[STATED EXERCISE]
Present the following lines as a numbered list, omitting any blank lines.

[RECORDS PROVIDED]
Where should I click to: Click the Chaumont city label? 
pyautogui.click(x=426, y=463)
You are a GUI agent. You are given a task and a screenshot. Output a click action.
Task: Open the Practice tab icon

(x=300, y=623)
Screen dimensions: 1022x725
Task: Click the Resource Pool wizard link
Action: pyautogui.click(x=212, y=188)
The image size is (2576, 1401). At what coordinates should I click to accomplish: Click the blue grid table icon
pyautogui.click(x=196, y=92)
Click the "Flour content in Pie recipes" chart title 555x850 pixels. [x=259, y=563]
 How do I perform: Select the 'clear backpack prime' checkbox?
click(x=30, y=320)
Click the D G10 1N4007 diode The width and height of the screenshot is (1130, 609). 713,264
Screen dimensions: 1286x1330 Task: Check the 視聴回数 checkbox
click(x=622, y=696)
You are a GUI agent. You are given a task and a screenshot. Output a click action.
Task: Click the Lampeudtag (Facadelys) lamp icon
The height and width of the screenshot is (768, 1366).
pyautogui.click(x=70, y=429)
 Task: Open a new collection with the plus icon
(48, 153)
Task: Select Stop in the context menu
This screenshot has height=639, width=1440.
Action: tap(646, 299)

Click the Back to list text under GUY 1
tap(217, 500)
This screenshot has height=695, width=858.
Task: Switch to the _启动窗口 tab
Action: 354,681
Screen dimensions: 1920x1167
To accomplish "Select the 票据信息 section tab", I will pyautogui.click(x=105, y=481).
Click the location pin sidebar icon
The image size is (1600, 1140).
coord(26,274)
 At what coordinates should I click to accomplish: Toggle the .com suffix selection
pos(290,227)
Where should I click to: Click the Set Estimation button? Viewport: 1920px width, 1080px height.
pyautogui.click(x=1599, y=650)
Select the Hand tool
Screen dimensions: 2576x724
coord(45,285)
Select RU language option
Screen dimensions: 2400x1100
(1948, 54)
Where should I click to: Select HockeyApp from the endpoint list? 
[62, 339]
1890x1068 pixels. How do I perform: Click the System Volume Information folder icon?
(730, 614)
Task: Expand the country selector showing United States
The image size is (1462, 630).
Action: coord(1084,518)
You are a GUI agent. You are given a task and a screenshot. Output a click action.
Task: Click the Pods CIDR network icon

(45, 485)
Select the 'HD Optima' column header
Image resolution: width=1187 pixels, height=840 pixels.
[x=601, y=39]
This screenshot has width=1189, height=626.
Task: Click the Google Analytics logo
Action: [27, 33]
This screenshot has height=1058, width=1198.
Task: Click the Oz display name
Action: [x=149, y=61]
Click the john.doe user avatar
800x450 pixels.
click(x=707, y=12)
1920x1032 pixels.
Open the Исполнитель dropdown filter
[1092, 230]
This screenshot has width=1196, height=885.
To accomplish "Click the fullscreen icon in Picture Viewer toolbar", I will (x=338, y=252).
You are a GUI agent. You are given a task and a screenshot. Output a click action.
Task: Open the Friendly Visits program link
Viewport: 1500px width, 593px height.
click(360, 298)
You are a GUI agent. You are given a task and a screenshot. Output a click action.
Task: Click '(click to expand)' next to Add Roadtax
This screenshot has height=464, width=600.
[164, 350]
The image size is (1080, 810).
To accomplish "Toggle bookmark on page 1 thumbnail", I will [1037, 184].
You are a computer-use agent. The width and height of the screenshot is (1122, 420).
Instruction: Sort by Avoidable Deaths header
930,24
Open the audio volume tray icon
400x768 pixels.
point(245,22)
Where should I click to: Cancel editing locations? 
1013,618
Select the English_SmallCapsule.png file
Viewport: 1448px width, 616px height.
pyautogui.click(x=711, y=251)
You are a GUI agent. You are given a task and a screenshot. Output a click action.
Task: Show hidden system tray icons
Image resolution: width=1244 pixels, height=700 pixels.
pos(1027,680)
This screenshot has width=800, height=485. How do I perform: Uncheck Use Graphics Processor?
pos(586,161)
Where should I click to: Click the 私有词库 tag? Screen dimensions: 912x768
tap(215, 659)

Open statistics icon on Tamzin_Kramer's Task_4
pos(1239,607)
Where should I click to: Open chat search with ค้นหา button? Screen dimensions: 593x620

[COMPLETE ANSWER]
1. Where should I click to: Click the Chaumont city label? 
2. pyautogui.click(x=426, y=463)
3. You are a GUI agent. You are given a task and a screenshot. Output a click action.
4. Task: Open the Practice tab icon
5. (x=300, y=623)
6. Screen dimensions: 1022x725
7. Task: Click the Resource Pool wizard link
8. Action: pyautogui.click(x=212, y=188)
9. The image size is (2576, 1401). At what coordinates should I click to accomplish: Click the blue grid table icon
10. pyautogui.click(x=196, y=92)
11. Click the "Flour content in Pie recipes" chart title 555x850 pixels. [x=259, y=563]
12.  How do I perform: Select the 'clear backpack prime' checkbox?
13. click(x=30, y=320)
14. Click the D G10 1N4007 diode The width and height of the screenshot is (1130, 609). 713,264
15. Screen dimensions: 1286x1330 Task: Check the 視聴回数 checkbox
16. click(x=622, y=696)
17. You are a GUI agent. You are given a task and a screenshot. Output a click action.
18. Task: Click the Lampeudtag (Facadelys) lamp icon
19. The height and width of the screenshot is (768, 1366).
20. pyautogui.click(x=70, y=429)
21.  Task: Open a new collection with the plus icon
22. (48, 153)
23. Task: Select Stop in the context menu
24. This screenshot has height=639, width=1440.
25. Action: tap(646, 299)
26. Click the Back to list text under GUY 1
27. tap(217, 500)
28. This screenshot has height=695, width=858.
29. Task: Switch to the _启动窗口 tab
30. Action: 354,681
31. Screen dimensions: 1920x1167
32. To accomplish "Select the 票据信息 section tab", I will pyautogui.click(x=105, y=481).
33. Click the location pin sidebar icon
34. The image size is (1600, 1140).
35. coord(26,274)
36.  At what coordinates should I click to accomplish: Toggle the .com suffix selection
37. pos(290,227)
38. Where should I click to: Click the Set Estimation button? Viewport: 1920px width, 1080px height.
39. pyautogui.click(x=1599, y=650)
40. Select the Hand tool
41. Screen dimensions: 2576x724
42. coord(45,285)
43. Select RU language option
44. Screen dimensions: 2400x1100
45. (1948, 54)
46. Where should I click to: Select HockeyApp from the endpoint list? 
47. [62, 339]
48. 1890x1068 pixels. How do I perform: Click the System Volume Information folder icon?
49. (730, 614)
50. Task: Expand the country selector showing United States
51. The image size is (1462, 630).
52. Action: coord(1084,518)
53. You are a GUI agent. You are given a task and a screenshot. Output a click action.
54. Task: Click the Pods CIDR network icon
55. (45, 485)
56. Select the 'HD Optima' column header
57. Image resolution: width=1187 pixels, height=840 pixels.
58. [x=601, y=39]
59. This screenshot has width=1189, height=626.
60. Task: Click the Google Analytics logo
61. Action: [27, 33]
62. This screenshot has height=1058, width=1198.
63. Task: Click the Oz display name
64. Action: [x=149, y=61]
65. Click the john.doe user avatar
66. 800x450 pixels.
67. click(x=707, y=12)
68. 1920x1032 pixels.
69. Open the Исполнитель dropdown filter
70. [1092, 230]
71. This screenshot has width=1196, height=885.
72. To accomplish "Click the fullscreen icon in Picture Viewer toolbar", I will (x=338, y=252).
73. You are a GUI agent. You are given a task and a screenshot. Output a click action.
74. Task: Open the Friendly Visits program link
75. Viewport: 1500px width, 593px height.
76. click(360, 298)
77. You are a GUI agent. You are given a task and a screenshot. Output a click action.
78. Task: Click '(click to expand)' next to Add Roadtax
79. This screenshot has height=464, width=600.
80. [164, 350]
81. The image size is (1080, 810).
82. To accomplish "Toggle bookmark on page 1 thumbnail", I will [1037, 184].
83. You are a computer-use agent. The width and height of the screenshot is (1122, 420).
84. Instruction: Sort by Avoidable Deaths header
85. 930,24
86. Open the audio volume tray icon
87. 400x768 pixels.
88. point(245,22)
89. Where should I click to: Cancel editing locations? 
90. 1013,618
91. Select the English_SmallCapsule.png file
92. Viewport: 1448px width, 616px height.
93. pyautogui.click(x=711, y=251)
94. You are a GUI agent. You are given a task and a screenshot. Output a click action.
95. Task: Show hidden system tray icons
96. Image resolution: width=1244 pixels, height=700 pixels.
97. pos(1027,680)
98. This screenshot has width=800, height=485. How do I perform: Uncheck Use Graphics Processor?
99. pos(586,161)
100. Where should I click to: Click the 私有词库 tag? Screen dimensions: 912x768
101. tap(215, 659)
102. Open statistics icon on Tamzin_Kramer's Task_4
103. pos(1239,607)
104. Where should I click to: Open chat search with ค้นหา button? Screen dimensions: 593x620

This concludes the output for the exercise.